I'm a fan of precise speech, and I believe that adages, terms, and philosophies which are merely a product of unexamined in-group/out-group biases, are quite, well...boring. William Zinsser is adamant about economizing speech wherever possible and reminds us to trim from our vocabulary words that aren't "doing any work," as he says. This practice is rarely seen in modern non-fiction, but its doppelganger, minimalism, is everywhere in modern poetry, so much so that the art is indistinguishable from its former glory. But I digress.

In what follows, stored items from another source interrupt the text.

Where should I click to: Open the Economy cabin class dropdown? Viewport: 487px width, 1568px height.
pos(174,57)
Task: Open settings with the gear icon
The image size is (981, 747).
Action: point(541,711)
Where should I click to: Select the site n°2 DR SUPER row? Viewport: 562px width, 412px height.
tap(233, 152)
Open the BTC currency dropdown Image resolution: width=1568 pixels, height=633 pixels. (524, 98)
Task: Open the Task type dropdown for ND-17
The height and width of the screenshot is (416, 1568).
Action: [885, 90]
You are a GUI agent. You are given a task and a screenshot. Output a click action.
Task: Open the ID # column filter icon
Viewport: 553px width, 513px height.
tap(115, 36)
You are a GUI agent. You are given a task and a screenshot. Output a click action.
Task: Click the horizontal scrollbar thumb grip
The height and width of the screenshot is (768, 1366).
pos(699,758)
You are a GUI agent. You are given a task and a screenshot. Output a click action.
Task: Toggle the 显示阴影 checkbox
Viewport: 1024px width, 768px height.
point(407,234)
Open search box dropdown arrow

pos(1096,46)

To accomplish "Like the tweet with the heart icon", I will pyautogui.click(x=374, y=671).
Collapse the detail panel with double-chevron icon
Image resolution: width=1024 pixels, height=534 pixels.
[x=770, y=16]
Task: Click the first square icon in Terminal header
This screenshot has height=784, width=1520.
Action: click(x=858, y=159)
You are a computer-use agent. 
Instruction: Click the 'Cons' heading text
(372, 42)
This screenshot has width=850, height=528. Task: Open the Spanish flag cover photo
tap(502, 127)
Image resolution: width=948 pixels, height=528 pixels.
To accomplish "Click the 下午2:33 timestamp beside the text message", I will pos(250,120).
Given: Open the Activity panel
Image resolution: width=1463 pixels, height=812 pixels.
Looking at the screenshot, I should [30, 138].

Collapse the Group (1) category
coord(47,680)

            Zinsser’s offer to both fledgling and veteran writers alike is the power of clarity which is developed by the discipline of cleaning up the language. In his book On Writing Well, Zinsser cites Orwell’s style to illustrate the urgency of communicating clearly and without using obfuscation so common among politicians. In an article written for Horizon in 1946, Orwell wrote “Our civilization is decadent and our language – so the argument runs – must inevitably share in the general collapse.” He goes on to dissect examples of problems that he believed pervaded modern English, but the most egregious sin was concealment and misdirection.

            “The great enemy of clear language is insincerity,” Orwell wrote in the same article after demonstrating that pompous and unnecessarily complicated language is used by politicians to conceal the truth. Naturally, politicians are an easy target, and we are now so accustomed to this tactic that we become ecstatic when there is even a hint of plain dealing in a person’s speech. In fact, the counter-operation to post-Nixon political rhetoric has become its own brand, used by other content creators to ingratiate themselves to their “no-nonsense” consumers. Once again, we are trapped by our vices and the corruption of the language. The sword of Damocles has two edges, after all.

            Moreover, we are constantly bombarded by thoughts, words, ideas, and images which do no work whatsoever except that which aggrandizes and satiates the egos of those who spread them. Anyone can look up anything and become smarter, but no one does. Like the Sorcerer's Apprentice, we are victims of servitors (algorithms) which are always running in the background, delivering dopamine to our bottomless cisterns of self-satisfaction. The piffle others create is poured upon us by broomsticks which, when cut in half, double in number and speed, drowning us in a Niagara of incoherent babel; bucket after bucket of bilge and bile from the dungeons of human narcissism.

            The un-ironic purpose of the Ministry of Truth in George Orwell’s 1984, you may remember, was to change the raw information and communications of the nation, past and present, to corroborate the current narrative of the state, altering the past to control the present. But one should be equally wary of those people and entities who claim to be the antidote to such debasing projects. We should be skeptical of all those who claim to know the truth, and especially skeptical of those who come to deliver us from ourselves. The only person who has the power to save you from this confusion is you, and I have hope, faith even, that we can elevate each other and our language before it becomes an inescapable quagmire of untruth and bitterness.